If someone wants to buy your company or, for whatever reason, you need to shut it down, then just do it. Don’t be sentimental.
Of course, that’s easy to say when you’re not the one spending 16 hours a day building the business and pushing for that dream to become something tangible.
Here are a few key things that should be kept in mind when making the decision.
In the past I’ve said that business is personal to me. It has to be. Often, that can be a fantastic thing and push you to work harder than you ever thought you could.
Sometimes, however, it can get in the way of the cold, hard facts that you need to see in order to make the right decision.
If you are emotionally over-invested in your business, you will struggle to make the rational decisions needed when analysing the success of what you are doing.

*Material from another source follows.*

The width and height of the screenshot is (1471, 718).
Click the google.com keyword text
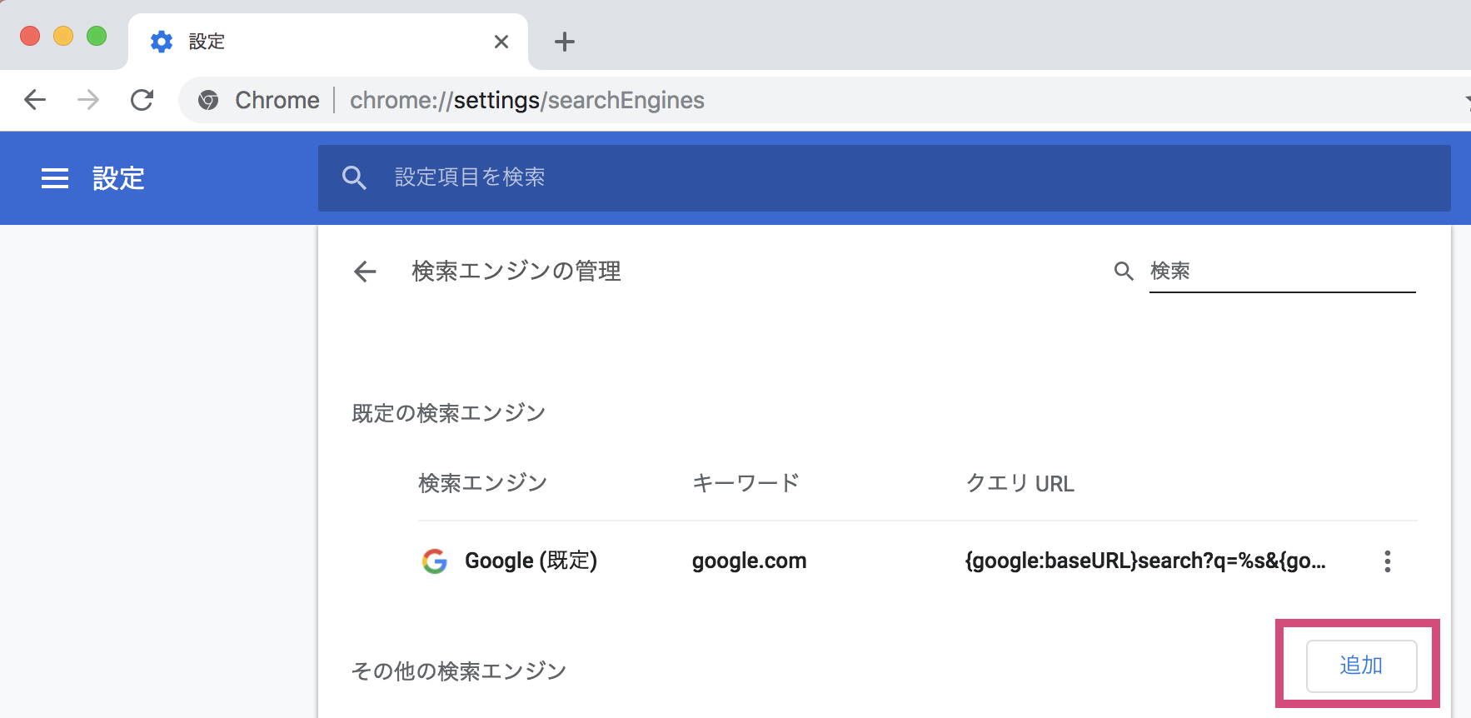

It’s hard to remove yourself from the decision, but, as a leader in the business, you need to decide what’s best for the company as a whole, not yourself as an individual. This becomes more important as you hire more people.
At one of my previous companies we had huge growth. We were taking on hundreds of thousands of users and things looked positive. We kept spending money, acquiring users and showing ‘traction’.

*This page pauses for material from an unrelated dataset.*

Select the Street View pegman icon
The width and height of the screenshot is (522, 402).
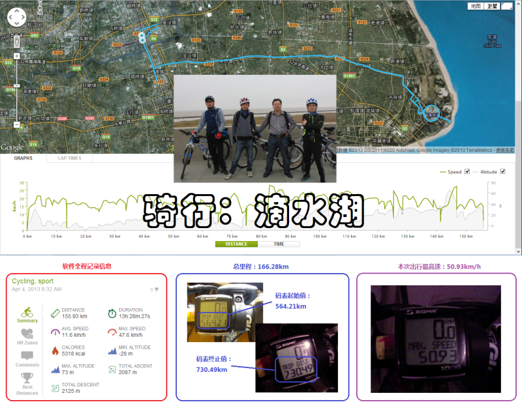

The superficial growth got in the way of the facts. We weren’t generating any revenue out of the users, and the users themselves weren’t staying on our platform for longer than a few months. The churn was high, the revenue low and the product flailing.
We were emotionally invested and couldn’t see that we had not achieved real traction.
What does a crisis look like? Well, imagine you’ve hired 14 staff members and your business has one key client that pays all your bills. This client has now decided to leave you.
At this point, you get to test your grit. There is no right way to react in this scenario. You will either choose to retrench staff, take a pay cut and continue to build your business in the hope of gaining new clients, or you’ll choose to walk away.
If you choose to keep fighting, the chances are good that your fight will be long, hard and gruelling. But, if you come out of it, you’ll be better off.
Vision is Everything
Building a business is hard. Anyone who tells you otherwise is a liar. So, when times get tough, it’s easier to walk away than stay and fight for your company.
I can’t think of a successful business that didn’t have its moment of crisis when founders wanted to sell, leave, or simply didn’t have enough money to pay anyone in the business.
Failure is a very real threat for an overwhelming percentage of businesses.
However, for me, quitting is the easy out. If you are building something that you truly believe in, you have to deal with the highs and lows and push on. If your vision is worth fighting for, fight.
If you aren’t quite sure about your vision and the future of your business, then maybe you shouldn’t keep fighting. Perhaps it’s time you cut your losses and move on.